DIRECTION: Convert the following entries into a JSON list of strings, one string per line, omitting blank lines.

* * * * * * *

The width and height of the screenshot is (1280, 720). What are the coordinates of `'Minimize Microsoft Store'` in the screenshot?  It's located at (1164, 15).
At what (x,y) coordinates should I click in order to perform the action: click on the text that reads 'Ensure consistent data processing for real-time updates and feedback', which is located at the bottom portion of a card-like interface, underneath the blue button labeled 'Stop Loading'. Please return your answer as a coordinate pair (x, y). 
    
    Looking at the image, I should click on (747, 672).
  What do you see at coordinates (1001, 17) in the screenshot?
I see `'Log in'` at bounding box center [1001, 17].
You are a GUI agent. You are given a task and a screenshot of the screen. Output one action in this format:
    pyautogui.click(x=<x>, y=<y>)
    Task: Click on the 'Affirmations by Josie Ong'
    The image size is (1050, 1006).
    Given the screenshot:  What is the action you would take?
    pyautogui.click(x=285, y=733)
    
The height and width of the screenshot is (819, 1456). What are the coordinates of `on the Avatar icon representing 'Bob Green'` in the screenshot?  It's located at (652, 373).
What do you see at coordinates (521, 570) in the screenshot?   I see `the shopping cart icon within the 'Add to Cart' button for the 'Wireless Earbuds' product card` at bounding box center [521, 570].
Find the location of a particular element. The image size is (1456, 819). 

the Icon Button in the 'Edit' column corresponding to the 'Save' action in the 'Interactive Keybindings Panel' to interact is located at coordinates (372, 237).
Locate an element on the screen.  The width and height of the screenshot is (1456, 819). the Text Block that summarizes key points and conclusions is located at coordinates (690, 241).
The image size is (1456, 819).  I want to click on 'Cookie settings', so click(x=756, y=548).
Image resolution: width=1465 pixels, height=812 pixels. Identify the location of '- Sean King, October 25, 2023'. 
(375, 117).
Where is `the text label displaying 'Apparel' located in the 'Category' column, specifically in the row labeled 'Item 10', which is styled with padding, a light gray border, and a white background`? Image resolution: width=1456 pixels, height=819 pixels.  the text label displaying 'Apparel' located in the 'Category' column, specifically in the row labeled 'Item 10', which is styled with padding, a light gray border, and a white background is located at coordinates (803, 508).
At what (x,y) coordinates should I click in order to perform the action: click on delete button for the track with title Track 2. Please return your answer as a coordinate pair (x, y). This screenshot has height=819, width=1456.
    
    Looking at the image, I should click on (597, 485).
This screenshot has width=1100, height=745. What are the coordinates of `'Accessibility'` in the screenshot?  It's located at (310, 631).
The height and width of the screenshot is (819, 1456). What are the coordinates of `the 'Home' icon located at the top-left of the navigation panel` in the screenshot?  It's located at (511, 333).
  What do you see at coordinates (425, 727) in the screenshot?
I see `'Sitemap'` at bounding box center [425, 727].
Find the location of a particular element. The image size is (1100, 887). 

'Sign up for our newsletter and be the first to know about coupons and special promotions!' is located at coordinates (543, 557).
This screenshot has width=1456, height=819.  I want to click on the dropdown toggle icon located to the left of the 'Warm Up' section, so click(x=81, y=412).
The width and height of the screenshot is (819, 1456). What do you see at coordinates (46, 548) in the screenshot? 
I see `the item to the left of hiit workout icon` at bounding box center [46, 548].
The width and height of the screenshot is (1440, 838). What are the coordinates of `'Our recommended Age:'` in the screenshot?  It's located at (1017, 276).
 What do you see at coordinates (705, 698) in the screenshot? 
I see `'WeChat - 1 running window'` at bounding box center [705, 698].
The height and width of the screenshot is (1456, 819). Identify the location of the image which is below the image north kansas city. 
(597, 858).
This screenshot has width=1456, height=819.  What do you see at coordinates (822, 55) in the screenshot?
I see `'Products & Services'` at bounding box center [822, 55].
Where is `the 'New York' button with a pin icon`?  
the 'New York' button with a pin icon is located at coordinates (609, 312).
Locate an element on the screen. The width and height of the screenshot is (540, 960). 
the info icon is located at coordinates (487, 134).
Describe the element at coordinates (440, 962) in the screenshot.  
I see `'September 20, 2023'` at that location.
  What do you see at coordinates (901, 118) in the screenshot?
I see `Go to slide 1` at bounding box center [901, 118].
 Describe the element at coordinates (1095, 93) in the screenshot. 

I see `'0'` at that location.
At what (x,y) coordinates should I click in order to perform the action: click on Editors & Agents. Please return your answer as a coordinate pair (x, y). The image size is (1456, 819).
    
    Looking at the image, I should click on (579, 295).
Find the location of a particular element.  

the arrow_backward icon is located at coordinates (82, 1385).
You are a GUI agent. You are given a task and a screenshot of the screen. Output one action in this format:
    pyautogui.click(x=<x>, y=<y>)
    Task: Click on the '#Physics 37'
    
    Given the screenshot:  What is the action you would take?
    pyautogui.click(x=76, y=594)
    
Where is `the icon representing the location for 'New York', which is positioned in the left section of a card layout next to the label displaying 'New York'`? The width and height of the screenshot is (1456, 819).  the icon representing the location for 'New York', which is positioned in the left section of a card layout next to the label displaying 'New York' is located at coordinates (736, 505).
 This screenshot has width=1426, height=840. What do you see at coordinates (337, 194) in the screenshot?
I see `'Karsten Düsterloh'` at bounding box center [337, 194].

* * * * * * *

SOLUTION TO THE EXERCISE:
[
  "The width and height of the screenshot is (1280, 720). What are the coordinates of `'Minimize Microsoft Store'` in the screenshot?  It's located at (1164, 15).",
  "At what (x,y) coordinates should I click in order to perform the action: click on the text that reads 'Ensure consistent data processing for real-time updates and feedback', which is located at the bottom portion of a card-like interface, underneath the blue button labeled 'Stop Loading'. Please return your answer as a coordinate pair (x, y). ",
  "    Looking at the image, I should click on (747, 672).",
  "  What do you see at coordinates (1001, 17) in the screenshot?",
  "I see `'Log in'` at bounding box center [1001, 17].",
  "You are a GUI agent. You are given a task and a screenshot of the screen. Output one action in this format:",
  "    pyautogui.click(x=<x>, y=<y>)",
  "    Task: Click on the 'Affirmations by Josie Ong'",
  "    The image size is (1050, 1006).",
  "    Given the screenshot:  What is the action you would take?",
  "    pyautogui.click(x=285, y=733)",
  "The height and width of the screenshot is (819, 1456). What are the coordinates of `on the Avatar icon representing 'Bob Green'` in the screenshot?  It's located at (652, 373).",
  "What do you see at coordinates (521, 570) in the screenshot?   I see `the shopping cart icon within the 'Add to Cart' button for the 'Wireless Earbuds' product card` at bounding box center [521, 570].",
  "Find the location of a particular element. The image size is (1456, 819). ",
  "the Icon Button in the 'Edit' column corresponding to the 'Save' action in the 'Interactive Keybindings Panel' to interact is located at coordinates (372, 237).",
  "Locate an element on the screen.  The width and height of the screenshot is (1456, 819). the Text Block that summarizes key points and conclusions is located at coordinates (690, 241).",
  "The image size is (1456, 819).  I want to click on 'Cookie settings', so click(x=756, y=548).",
  "Image resolution: width=1465 pixels, height=812 pixels. Identify the location of '- Sean King, October 25, 2023'. ",
  "(375, 117).",
  "Where is `the text label displaying 'Apparel' located in the 'Category' column, specifically in the row labeled 'Item 10', which is styled with padding, a light gray border, and a white background`? Image resolution: width=1456 pixels, height=819 pixels.  the text label displaying 'Apparel' located in the 'Category' column, specifically in the row labeled 'Item 10', which is styled with padding, a light gray border, and a white background is located at coordinates (803, 508).",
  "At what (x,y) coordinates should I click in order to perform the action: click on delete button for the track with title Track 2. Please return your answer as a coordinate pair (x, y). This screenshot has height=819, width=1456.",
  "    Looking at the image, I should click on (597, 485).",
  "This screenshot has width=1100, height=745. What are the coordinates of `'Accessibility'` in the screenshot?  It's located at (310, 631).",
  "The height and width of the screenshot is (819, 1456). What are the coordinates of `the 'Home' icon located at the top-left of the navigation panel` in the screenshot?  It's located at (511, 333).",
  "  What do you see at coordinates (425, 727) in the screenshot?",
  "I see `'Sitemap'` at bounding box center [425, 727].",
  "Find the location of a particular element. The image size is (1100, 887). ",
  "'Sign up for our newsletter and be the first to know about coupons and special promotions!' is located at coordinates (543, 557).",
  "This screenshot has width=1456, height=819.  I want to click on the dropdown toggle icon located to the left of the 'Warm Up' section, so click(x=81, y=412).",
  "The width and height of the screenshot is (819, 1456). What do you see at coordinates (46, 548) in the screenshot? ",
  "I see `the item to the left of hiit workout icon` at bounding box center [46, 548].",
  "The width and height of the screenshot is (1440, 838). What are the coordinates of `'Our recommended Age:'` in the screenshot?  It's located at (1017, 276).",
  " What do you see at coordinates (705, 698) in the screenshot? ",
  "I see `'WeChat - 1 running window'` at bounding box center [705, 698].",
  "The height and width of the screenshot is (1456, 819). Identify the location of the image which is below the image north kansas city. ",
  "(597, 858).",
  "This screenshot has width=1456, height=819.  What do you see at coordinates (822, 55) in the screenshot?",
  "I see `'Products & Services'` at bounding box center [822, 55].",
  "Where is `the 'New York' button with a pin icon`?  ",
  "the 'New York' button with a pin icon is located at coordinates (609, 312).",
  "Locate an element on the screen. The width and height of the screenshot is (540, 960). ",
  "the info icon is located at coordinates (487, 134).",
  "Describe the element at coordinates (440, 962) in the screenshot.  ",
  "I see `'September 20, 2023'` at that location.",
  "  What do you see at coordinates (901, 118) in the screenshot?",
  "I see `Go to slide 1` at bounding box center [901, 118].",
  " Describe the element at coordinates (1095, 93) in the screenshot. ",
  "I see `'0'` at that location.",
  "At what (x,y) coordinates should I click in order to perform the action: click on Editors & Agents. Please return your answer as a coordinate pair (x, y). The image size is (1456, 819).",
  "    Looking at the image, I should click on (579, 295).",
  "Find the location of a particular element.  ",
  "the arrow_backward icon is located at coordinates (82, 1385).",
  "You are a GUI agent. You are given a task and a screenshot of the screen. Output one action in this format:",
  "    pyautogui.click(x=<x>, y=<y>)",
  "    Task: Click on the '#Physics 37'",
  "    Given the screenshot:  What is the action you would take?",
  "    pyautogui.click(x=76, y=594)",
  "Where is `the icon representing the location for 'New York', which is positioned in the left section of a card layout next to the label displaying 'New York'`? The width and height of the screenshot is (1456, 819).  the icon representing the location for 'New York', which is positioned in the left section of a card layout next to the label displaying 'New York' is located at coordinates (736, 505).",
  " This screenshot has width=1426, height=840. What do you see at coordinates (337, 194) in the screenshot?",
  "I see `'Karsten Düsterloh'` at bounding box center [337, 194]."
]